§ GOAL: Output every line of the material below as a numbered list, leaving out the blank lines.

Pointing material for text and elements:
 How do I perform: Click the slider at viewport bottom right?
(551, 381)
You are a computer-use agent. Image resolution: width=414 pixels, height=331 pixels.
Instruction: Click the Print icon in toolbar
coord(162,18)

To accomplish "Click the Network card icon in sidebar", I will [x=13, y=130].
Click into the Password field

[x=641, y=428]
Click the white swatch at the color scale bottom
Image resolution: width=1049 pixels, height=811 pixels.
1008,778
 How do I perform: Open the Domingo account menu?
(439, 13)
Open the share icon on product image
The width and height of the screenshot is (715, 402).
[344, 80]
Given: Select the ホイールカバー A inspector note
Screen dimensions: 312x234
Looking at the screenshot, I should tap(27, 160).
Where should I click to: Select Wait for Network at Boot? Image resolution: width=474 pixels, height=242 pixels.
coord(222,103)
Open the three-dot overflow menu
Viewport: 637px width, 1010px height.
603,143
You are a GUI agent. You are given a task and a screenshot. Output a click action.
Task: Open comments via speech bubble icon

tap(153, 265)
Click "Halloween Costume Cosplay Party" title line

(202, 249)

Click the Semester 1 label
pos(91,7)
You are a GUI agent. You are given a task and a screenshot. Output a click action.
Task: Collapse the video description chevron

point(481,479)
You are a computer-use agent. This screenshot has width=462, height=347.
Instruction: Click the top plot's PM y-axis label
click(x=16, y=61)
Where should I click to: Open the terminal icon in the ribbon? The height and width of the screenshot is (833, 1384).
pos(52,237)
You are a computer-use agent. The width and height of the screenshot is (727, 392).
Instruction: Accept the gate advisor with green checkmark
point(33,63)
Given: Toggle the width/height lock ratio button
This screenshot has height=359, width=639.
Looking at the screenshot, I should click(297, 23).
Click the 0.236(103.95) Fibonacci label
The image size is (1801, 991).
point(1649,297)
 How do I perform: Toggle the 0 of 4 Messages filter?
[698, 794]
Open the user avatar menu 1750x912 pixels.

§ WRITTEN SOLUTION:
1.  How do I perform: Click the slider at viewport bottom right?
2. (551, 381)
3. You are a computer-use agent. Image resolution: width=414 pixels, height=331 pixels.
4. Instruction: Click the Print icon in toolbar
5. coord(162,18)
6. To accomplish "Click the Network card icon in sidebar", I will [x=13, y=130].
7. Click into the Password field
8. [x=641, y=428]
9. Click the white swatch at the color scale bottom
10. Image resolution: width=1049 pixels, height=811 pixels.
11. 1008,778
12.  How do I perform: Open the Domingo account menu?
13. (439, 13)
14. Open the share icon on product image
15. The width and height of the screenshot is (715, 402).
16. [344, 80]
17. Given: Select the ホイールカバー A inspector note
18. Screen dimensions: 312x234
19. Looking at the screenshot, I should tap(27, 160).
20. Where should I click to: Select Wait for Network at Boot? Image resolution: width=474 pixels, height=242 pixels.
21. coord(222,103)
22. Open the three-dot overflow menu
23. Viewport: 637px width, 1010px height.
24. 603,143
25. You are a GUI agent. You are given a task and a screenshot. Output a click action.
26. Task: Open comments via speech bubble icon
27. tap(153, 265)
28. Click "Halloween Costume Cosplay Party" title line
29. (202, 249)
30. Click the Semester 1 label
31. pos(91,7)
32. You are a GUI agent. You are given a task and a screenshot. Output a click action.
33. Task: Collapse the video description chevron
34. point(481,479)
35. You are a computer-use agent. This screenshot has width=462, height=347.
36. Instruction: Click the top plot's PM y-axis label
37. click(x=16, y=61)
38. Where should I click to: Open the terminal icon in the ribbon? The height and width of the screenshot is (833, 1384).
39. pos(52,237)
40. You are a computer-use agent. The width and height of the screenshot is (727, 392).
41. Instruction: Accept the gate advisor with green checkmark
42. point(33,63)
43. Given: Toggle the width/height lock ratio button
44. This screenshot has height=359, width=639.
45. Looking at the screenshot, I should click(297, 23).
46. Click the 0.236(103.95) Fibonacci label
47. The image size is (1801, 991).
48. point(1649,297)
49.  How do I perform: Toggle the 0 of 4 Messages filter?
50. [698, 794]
51. Open the user avatar menu 1750x912 pixels.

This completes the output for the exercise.